皇室を、国を、民を思う役小角の愛と真心……まさに「愛をもって帰するを真心となす」という、神人合一の神法そのままのお気持ちにお応えになってお出ましになった仏様なのでありまして、メイド・イン・ジャパンの仏様です。メイドの格好をしている仏様ではなく(笑)、メイド・イン・ジャパン。日本で生まれた仏様。小角のその願いと祈りに応えるためにお出ましになった、これが三宝荒神、蔵王権現です。
これが役小角さんです。ということは、役小角は瞬時のうちに三宝荒神に化身でき、瞬時のうちに蔵王権現にもなれる方なのです。
だから、三宝荒神が最初に現れ出たのが役小角のときで、その役小角の系譜を引いているのが弘法大師・空海です。そして、三宝荒神がその次に姿を現したのは空海のとき、高野山の経営で苦労していた空海の前に現れたのですが、それはおそらく、空海が役小角のことをちゃんとわかっていたから出てきたのでしょう。
空海の祈りに応えて、高野山に現れたのが二度目です。その本体は何なのだろう、ということで私が立里荒神に行ったら、国常立さんだった。ということは、空海の前に現れた三宝荒神さんも、役小角がお祈りして大峯山で現れ出た三宝荒神も、そのご本地は国常立大神様。国祖国常立大神様ということです。蔵王権現も国祖国常立大神様です。
金峯山に祀られていますけれども、その本地は国常立大神様なので艮の金神、大地の金神、国常立大神。それまで祟り神といわれていた国常立大神は、実は地球をつくり、突き固めた親神様です。その親神である国常立大神様が与党となって、表に神様のまま現れ出るようになったのが明治二十五年。それまでは野党であったので、表に現れ出ることはなかった。
もちろん、役小角、行基、弘法大師のときも野党です。だから、三宝荒神となった役小角を守り、空海を守ったわけ。もちろん、日蓮上人も守っていますけれども、日蓮のときは八大龍王です。
ですから、ワールドメイトでご案内している三宝荒神の御社を皆さんが申し込むと、三つのものを私が祀り込んでおりますので、大きな働きをしてくださいます。
三宝荒神はお台所の仏様、家計のやりくりを助けてくれる仏様ですから、そちらの方面で大きく動いてくださいます。
実は、三峯山のご本地も国常立大神様で、坤の金神、国常立大神様です。三峯護摩を焚いたらおそらく、「三峯山に出でたる金神の本体を知りたくば、三峯山の九山九川、これわが本体なり」と言って、荒神さんがブワーンと出てくるでしょう。
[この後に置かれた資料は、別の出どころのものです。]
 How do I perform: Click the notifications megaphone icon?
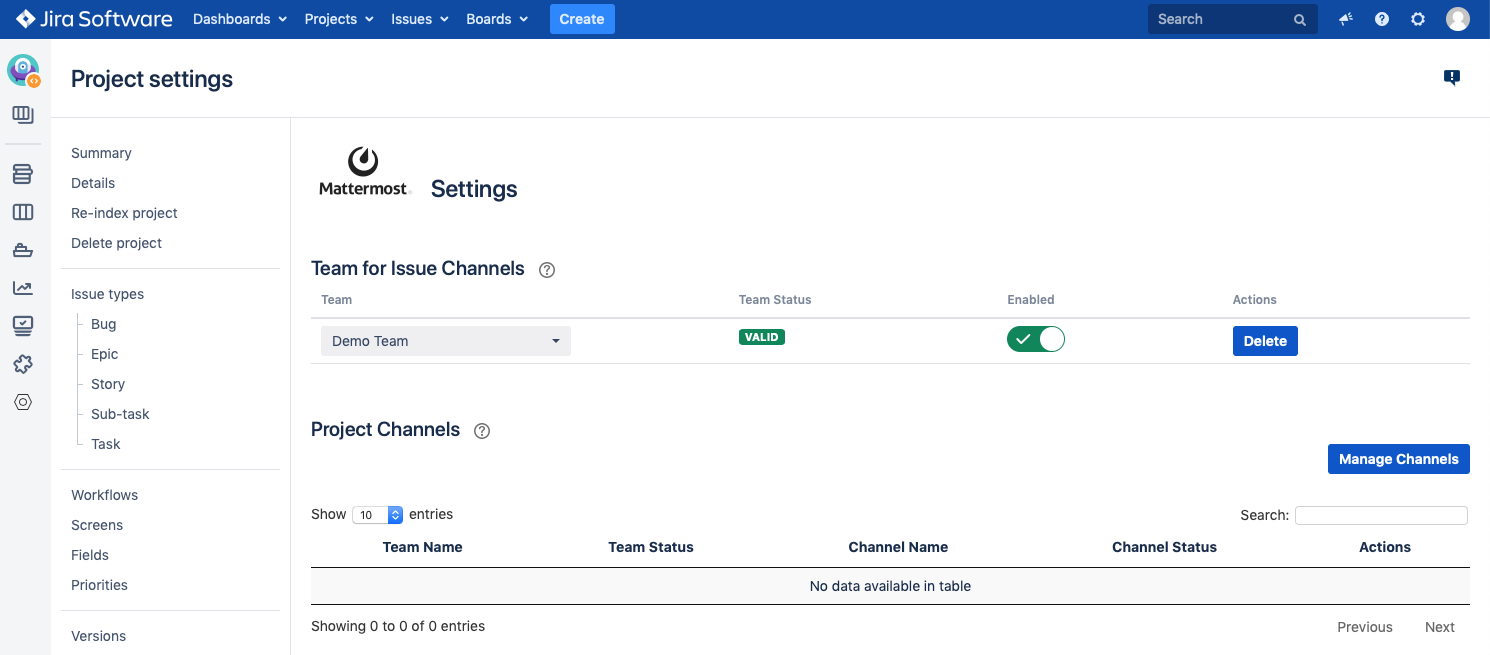pyautogui.click(x=1346, y=19)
役小角が大峯山で祈ったら三宝荒神が出たように、あるいは、高野山で空海護摩焚いたら三宝荒神が出てきたように、いまもし、三峯で護摩を焚いたら三宝荒神の姿で出てくるでしょう。
今度、「三峯・三宝荒神地底運引き上げ神事」をやりますが、この神事ではこの仏様がお出ましになります。仏様というより、龍の姿で出てきますけれども。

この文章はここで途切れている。